__Exercise brief__. What do the lines say, reproduced word for word, from the first of the entries below through the line bearing "[South Africans React"?

[Opening Dataset section]

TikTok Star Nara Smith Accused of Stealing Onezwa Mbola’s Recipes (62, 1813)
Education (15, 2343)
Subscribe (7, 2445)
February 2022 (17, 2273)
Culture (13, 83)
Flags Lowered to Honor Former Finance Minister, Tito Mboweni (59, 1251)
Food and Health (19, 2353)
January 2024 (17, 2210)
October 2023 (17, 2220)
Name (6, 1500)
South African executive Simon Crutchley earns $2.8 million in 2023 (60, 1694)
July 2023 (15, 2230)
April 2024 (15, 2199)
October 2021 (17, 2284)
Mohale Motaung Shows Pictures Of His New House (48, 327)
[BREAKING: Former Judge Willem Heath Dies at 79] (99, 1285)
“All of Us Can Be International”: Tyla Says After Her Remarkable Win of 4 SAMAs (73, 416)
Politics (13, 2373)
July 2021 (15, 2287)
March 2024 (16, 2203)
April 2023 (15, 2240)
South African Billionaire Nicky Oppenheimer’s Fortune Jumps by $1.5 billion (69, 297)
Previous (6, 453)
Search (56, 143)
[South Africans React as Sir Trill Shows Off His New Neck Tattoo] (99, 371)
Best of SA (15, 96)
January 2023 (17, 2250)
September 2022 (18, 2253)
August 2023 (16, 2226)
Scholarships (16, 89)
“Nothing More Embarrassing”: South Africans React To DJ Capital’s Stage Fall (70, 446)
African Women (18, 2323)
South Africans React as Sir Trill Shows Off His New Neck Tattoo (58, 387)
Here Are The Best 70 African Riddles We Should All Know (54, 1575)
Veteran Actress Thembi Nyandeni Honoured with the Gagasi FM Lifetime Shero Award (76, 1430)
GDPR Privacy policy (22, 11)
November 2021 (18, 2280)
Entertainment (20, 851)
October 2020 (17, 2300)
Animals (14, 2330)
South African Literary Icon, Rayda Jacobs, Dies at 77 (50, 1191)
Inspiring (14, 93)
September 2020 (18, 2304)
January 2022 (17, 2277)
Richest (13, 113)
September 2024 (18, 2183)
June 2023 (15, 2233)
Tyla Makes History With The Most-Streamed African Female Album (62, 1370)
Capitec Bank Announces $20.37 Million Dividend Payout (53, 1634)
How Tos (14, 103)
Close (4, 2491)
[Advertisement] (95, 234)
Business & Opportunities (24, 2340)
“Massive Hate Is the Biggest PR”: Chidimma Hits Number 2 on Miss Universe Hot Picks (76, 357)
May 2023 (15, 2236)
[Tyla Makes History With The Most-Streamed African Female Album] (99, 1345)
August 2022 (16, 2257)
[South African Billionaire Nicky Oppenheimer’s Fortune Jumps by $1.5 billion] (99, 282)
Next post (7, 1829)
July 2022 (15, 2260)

[Closing Dataset section]

__Solution__.
TikTok Star Nara Smith Accused of Stealing Onezwa Mbola’s Recipes (62, 1813)
Education (15, 2343)
Subscribe (7, 2445)
February 2022 (17, 2273)
Culture (13, 83)
Flags Lowered to Honor Former Finance Minister, Tito Mboweni (59, 1251)
Food and Health (19, 2353)
January 2024 (17, 2210)
October 2023 (17, 2220)
Name (6, 1500)
South African executive Simon Crutchley earns $2.8 million in 2023 (60, 1694)
July 2023 (15, 2230)
April 2024 (15, 2199)
October 2021 (17, 2284)
Mohale Motaung Shows Pictures Of His New House (48, 327)
[BREAKING: Former Judge Willem Heath Dies at 79] (99, 1285)
“All of Us Can Be International”: Tyla Says After Her Remarkable Win of 4 SAMAs (73, 416)
Politics (13, 2373)
July 2021 (15, 2287)
March 2024 (16, 2203)
April 2023 (15, 2240)
South African Billionaire Nicky Oppenheimer’s Fortune Jumps by $1.5 billion (69, 297)
Previous (6, 453)
Search (56, 143)
[South Africans React as Sir Trill Shows Off His New Neck Tattoo] (99, 371)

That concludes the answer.